Наши генетики смотрят на четвертого пациента и говорят: здесь генетически детерминированный некомпактный миокард, и я понимаю, что ремоделирование делать не надо, потому что не поможет, все вернется на круги своя. Такие пациенты попадают в лист ожидания, но их — всего четверть от общего количества больных! Я считаю, что это результат мирового уровня, и если будет объявлен конкурс Российского научного фонда, то заявку на такое исследование мы подадим.

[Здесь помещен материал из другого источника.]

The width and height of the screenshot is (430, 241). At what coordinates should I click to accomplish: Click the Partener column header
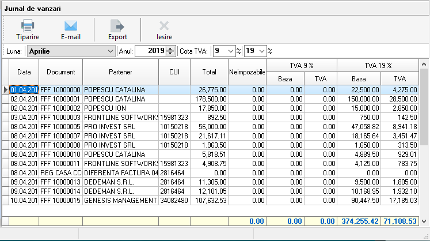(x=120, y=72)
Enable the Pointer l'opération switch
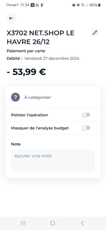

Есть у нас отделение пересадки печени, там лежат в основном детишки. Часть печени для них берем у мамы или папы. Поскольку у нас многопрофильный центр, мы можем реализовать целый ряд методик в трансплантологии. Предположим, ребенку надо пересадить часть маминой печени. Это особая практическая работа — выделить ее, отделить, сохранить и так далее. Причем наши сотрудники не только с этой задачей справились, но сделали одними из первых в мире операцию ребенку с “неоперабельным” раком печени. Использование методик трансплантологии вкупе с возможностями современной онкологии позволяют выполнить такую операцию. И ребенок живет! В каком еще медицинском центре это может быть сделано? В мире таких мест — по пальцам пересчитать, и в России, кроме нас, вряд ли кто возьмется.
Опять вспоминается Борис Васильевич Петровский. Конечно, он не мог знать, что мы будем делать пересадки печени новорожденным, удалять “неоперабельные” опухоли грудным детям, но именно его идея многопрофильной медицины и хирургии продолжает приносить эти плоды.